The value of replay testing extends beyond regression detection. Organizations that maintain a comprehensive library of historical traces — including traces that document past failures and the correct behavior expected in those situations — have a qualitatively different ability to evaluate new agent versions than those that rely only on synthetic test sets. Historical traces capture the full diversity of the agent's actual operating environment, including edge cases that would never have been anticipated at test design time.

"The organizations that will have the most robust agentic deployments in three years are the ones that are collecting and annotating traces most diligently today. The trace library is the institutional memory of the agent program."

Scorecards and Dashboards

Individual traces and evaluation runs generate data; scorecards aggregate that data into actionable signals for the governance structure. A well-designed scorecard for an agentic program tracks three categories of metrics. Quality metrics — success rate, task completion rate, output quality scores from automated and human evaluations — measure whether the agent is doing its job well. Safety metrics — escalation rate, policy violation rate, anomaly detection trigger rate — measure whether the agent is staying within its governance boundaries. Efficiency metrics — token consumption per task, latency per task, cost per task — measure whether the agent is operating within the economic parameters of its business case.

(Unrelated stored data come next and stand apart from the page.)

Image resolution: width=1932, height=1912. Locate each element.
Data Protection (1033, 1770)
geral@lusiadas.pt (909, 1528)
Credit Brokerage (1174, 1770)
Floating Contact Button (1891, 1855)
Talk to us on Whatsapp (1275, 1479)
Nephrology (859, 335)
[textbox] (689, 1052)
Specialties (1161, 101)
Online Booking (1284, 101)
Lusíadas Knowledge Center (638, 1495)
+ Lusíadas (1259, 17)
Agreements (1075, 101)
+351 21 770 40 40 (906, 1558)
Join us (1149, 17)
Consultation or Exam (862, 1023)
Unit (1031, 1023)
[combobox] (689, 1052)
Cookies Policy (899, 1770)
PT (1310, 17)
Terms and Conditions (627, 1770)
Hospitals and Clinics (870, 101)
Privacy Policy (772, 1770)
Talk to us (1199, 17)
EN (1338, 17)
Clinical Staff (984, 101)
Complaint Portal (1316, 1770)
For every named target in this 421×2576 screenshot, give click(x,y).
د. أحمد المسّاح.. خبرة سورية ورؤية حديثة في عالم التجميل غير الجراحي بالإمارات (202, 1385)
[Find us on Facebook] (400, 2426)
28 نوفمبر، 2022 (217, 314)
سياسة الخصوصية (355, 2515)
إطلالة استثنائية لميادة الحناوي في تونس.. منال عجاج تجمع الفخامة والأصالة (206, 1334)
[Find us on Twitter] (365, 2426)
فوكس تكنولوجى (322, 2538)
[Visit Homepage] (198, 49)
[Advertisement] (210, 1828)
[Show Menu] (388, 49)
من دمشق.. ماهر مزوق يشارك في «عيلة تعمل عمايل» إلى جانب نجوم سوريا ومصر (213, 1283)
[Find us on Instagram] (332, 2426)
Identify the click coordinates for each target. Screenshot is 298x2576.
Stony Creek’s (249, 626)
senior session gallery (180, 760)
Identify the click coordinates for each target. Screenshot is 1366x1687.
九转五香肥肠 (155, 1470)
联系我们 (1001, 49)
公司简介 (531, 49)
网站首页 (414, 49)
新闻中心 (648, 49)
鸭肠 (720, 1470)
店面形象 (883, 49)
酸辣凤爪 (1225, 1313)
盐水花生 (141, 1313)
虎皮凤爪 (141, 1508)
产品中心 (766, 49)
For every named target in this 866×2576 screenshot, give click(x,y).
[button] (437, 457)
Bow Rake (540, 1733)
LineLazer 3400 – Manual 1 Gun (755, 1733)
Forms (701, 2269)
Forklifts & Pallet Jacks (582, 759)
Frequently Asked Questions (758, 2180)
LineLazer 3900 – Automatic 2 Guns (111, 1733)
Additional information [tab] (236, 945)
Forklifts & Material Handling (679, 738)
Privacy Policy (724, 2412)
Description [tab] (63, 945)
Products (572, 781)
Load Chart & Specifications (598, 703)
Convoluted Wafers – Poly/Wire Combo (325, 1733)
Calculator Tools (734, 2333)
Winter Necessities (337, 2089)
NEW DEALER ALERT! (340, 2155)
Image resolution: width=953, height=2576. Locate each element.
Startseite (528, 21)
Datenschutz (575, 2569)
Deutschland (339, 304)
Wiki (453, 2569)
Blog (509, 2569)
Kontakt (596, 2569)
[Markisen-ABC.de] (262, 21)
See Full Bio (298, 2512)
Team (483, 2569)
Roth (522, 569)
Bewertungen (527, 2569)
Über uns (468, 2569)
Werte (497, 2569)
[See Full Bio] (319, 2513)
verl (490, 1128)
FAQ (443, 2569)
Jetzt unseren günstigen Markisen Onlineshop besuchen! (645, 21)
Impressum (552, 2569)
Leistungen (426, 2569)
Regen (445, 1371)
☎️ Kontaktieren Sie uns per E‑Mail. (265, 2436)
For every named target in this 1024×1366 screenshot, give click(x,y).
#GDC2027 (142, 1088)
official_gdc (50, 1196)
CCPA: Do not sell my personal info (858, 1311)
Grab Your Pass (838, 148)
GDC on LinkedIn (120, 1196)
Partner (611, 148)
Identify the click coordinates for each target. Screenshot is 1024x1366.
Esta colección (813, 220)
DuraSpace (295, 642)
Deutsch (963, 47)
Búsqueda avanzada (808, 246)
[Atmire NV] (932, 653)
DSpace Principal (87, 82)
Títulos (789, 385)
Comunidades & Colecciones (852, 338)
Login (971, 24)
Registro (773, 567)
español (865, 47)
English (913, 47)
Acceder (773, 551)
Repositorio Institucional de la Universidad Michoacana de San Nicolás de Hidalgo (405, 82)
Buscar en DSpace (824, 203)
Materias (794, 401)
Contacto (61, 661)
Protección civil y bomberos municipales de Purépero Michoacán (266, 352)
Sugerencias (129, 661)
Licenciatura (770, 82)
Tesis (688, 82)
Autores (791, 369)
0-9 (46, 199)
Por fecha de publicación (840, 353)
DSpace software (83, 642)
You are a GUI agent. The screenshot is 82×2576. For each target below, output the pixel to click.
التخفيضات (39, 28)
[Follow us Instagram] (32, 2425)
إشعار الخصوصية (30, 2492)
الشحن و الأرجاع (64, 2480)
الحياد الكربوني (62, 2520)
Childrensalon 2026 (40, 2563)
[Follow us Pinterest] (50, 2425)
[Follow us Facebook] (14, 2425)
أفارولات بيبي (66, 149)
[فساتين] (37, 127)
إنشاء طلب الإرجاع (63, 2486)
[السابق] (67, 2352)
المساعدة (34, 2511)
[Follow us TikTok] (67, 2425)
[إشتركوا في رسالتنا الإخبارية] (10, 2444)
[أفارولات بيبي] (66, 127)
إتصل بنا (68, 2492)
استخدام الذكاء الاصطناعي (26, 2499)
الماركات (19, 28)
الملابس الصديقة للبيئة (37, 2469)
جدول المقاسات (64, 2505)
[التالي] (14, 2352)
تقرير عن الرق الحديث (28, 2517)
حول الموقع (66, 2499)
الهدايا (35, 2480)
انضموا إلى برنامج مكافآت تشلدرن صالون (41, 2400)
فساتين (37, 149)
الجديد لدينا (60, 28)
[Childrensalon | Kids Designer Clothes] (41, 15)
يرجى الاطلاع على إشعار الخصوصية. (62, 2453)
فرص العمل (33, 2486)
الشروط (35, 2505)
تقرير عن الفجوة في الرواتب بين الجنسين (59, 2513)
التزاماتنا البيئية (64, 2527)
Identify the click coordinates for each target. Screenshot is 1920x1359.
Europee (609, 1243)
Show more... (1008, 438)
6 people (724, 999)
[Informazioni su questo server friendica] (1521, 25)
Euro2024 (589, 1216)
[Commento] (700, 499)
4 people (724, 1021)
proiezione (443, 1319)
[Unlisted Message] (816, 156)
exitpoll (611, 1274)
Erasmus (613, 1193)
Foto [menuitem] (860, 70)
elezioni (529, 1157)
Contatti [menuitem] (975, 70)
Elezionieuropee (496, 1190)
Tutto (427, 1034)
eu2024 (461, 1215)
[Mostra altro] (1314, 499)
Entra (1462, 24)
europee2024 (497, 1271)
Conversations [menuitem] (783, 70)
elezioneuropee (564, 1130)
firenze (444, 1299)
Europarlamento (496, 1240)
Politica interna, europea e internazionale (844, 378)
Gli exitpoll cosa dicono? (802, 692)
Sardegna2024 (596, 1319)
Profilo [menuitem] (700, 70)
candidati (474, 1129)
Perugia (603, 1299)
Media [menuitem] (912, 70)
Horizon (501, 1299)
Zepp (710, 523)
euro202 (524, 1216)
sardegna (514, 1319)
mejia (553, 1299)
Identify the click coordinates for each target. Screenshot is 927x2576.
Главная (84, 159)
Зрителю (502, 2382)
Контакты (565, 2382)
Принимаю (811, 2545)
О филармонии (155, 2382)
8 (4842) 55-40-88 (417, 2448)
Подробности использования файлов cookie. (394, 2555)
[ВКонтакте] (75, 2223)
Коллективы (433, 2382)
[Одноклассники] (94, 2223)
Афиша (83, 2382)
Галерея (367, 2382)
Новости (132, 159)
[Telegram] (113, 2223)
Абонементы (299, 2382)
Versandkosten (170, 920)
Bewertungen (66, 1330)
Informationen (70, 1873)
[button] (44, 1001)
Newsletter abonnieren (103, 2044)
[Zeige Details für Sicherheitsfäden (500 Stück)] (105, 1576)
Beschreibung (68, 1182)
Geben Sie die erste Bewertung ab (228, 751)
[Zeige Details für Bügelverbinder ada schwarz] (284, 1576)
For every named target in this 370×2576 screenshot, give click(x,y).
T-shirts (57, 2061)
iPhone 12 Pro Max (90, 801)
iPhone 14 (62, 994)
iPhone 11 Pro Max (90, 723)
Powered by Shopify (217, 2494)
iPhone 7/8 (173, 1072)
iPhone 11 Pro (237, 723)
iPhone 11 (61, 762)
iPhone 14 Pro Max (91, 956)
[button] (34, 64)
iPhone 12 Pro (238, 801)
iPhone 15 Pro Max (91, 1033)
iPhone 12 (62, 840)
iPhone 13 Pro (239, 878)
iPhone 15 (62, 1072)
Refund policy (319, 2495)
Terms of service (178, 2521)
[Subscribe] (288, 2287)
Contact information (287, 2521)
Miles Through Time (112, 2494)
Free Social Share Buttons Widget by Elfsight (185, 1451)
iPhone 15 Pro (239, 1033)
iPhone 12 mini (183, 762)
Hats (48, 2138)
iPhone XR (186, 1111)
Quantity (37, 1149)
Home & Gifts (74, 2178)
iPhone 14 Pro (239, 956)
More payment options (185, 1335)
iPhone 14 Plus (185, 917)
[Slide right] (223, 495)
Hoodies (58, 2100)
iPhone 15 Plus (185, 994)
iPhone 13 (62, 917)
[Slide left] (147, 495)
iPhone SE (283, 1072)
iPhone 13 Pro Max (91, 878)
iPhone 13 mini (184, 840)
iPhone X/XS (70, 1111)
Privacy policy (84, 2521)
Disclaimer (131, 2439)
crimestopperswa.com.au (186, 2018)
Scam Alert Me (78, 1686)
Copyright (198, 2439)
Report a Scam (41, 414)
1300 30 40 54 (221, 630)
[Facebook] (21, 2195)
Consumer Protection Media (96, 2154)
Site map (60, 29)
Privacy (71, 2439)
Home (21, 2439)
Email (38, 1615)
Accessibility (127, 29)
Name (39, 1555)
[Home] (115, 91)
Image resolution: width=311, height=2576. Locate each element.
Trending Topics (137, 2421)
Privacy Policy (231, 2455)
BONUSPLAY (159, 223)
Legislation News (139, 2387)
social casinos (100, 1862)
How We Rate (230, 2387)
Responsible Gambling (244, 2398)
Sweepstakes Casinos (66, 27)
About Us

The governance charter should specify minimum acceptable thresholds for each category. An agent whose quality metrics fall below threshold should trigger a performance review; an agent whose safety metrics exceed threshold (too many escalations, too many policy violations) should trigger a governance review. The scorecard is the mechanism by which the governance charter's risk appetite is operationalized into a monitoring regime that can run continuously without requiring constant human attention.